If USC wants to step up its game and jump in college rankings, it needs to ditch any and all classes driven by recorded lectures.
In this day and age of the Internet and its free flow of information, USC can’t afford to relegate a well-spoken lecture, live and in person, to a digital format, especially those that can’t compete with the likes of the already popular Khan Academy and MIT OpenCourseWare: highly touted and well-reviewed resources that don’t cost viewers a dime.
You caught that, right? About no costs? Khan Academy and MIT’s OpenCourseWare are absolutely free.
With all the press it’s gotten, it almost goes without saying that Khan Academy’s material is on point. Have a calculus test on partial derivatives, gradients and divergences that you’re fuzzy on with no time to attend an SI session? Hop on Khan Academy for a great refresher on material that you’d otherwise be stuck trying to make sense of with your notes and lonesome self. The text is concise and to the point, and the videos are engaging and intelligently narrated. The production quality is at a level that far exceeds the antiquated video lectures some of us are forced to endure here at USC. Furthermore, Khan Academy’s subject material is not limited to mathematics, but includes science, economics, humanities and computer programming, too.

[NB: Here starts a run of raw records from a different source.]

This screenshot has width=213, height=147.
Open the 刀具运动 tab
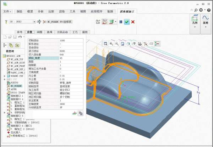(62, 32)
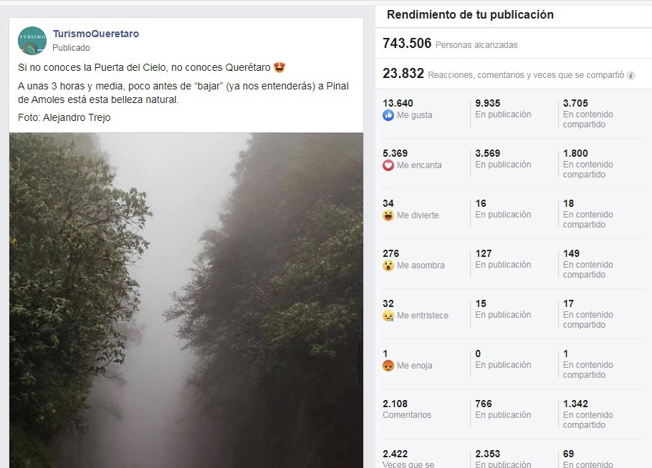Screen dimensions: 652x468
Task: Click the Me asombra wow emoji icon
Action: point(388,265)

But wait, the power of the Internet is not too good to be true, because it arguably gets better.
MIT’s OpenCourseWare provides video lectures encompassing an entire course’s material for free! MIT’s quality lectures, on subjects ranging from aeronautics to economics, are all a click away. You may not get the nominal credits for watching them, but you will get the education. Some of the lectures, particularly the physics-related ones, are so valued that they’ve become minor YouTube hits. A couple of MIT professor Walter Lewin’s lectures have over a million views. You can’t argue with those numbers.
With such great resources available online and for free, no one wants to feel like they’re paying tuition to teach themselves with incredibly suboptimal material.
For many students, paying tuition is half the challenge of college, and for them to not get their money’s worth out of their hard work is a disrespect to their dedication to getting an education.
Give the students what their tuition has earned them: the expertise of their professors displayed live and in lecture. Whether the decision to build classes around YouTube video lectures was financially driven or not, it’s a poor use of technology and shows a concerning lack of vision by the administration.
Well-versed and knowledgeable professors will always be the staple of a college education, and USC would be smart to leave the video lectures as a mere supplement to the foundation provided by the classroom or lecture hall.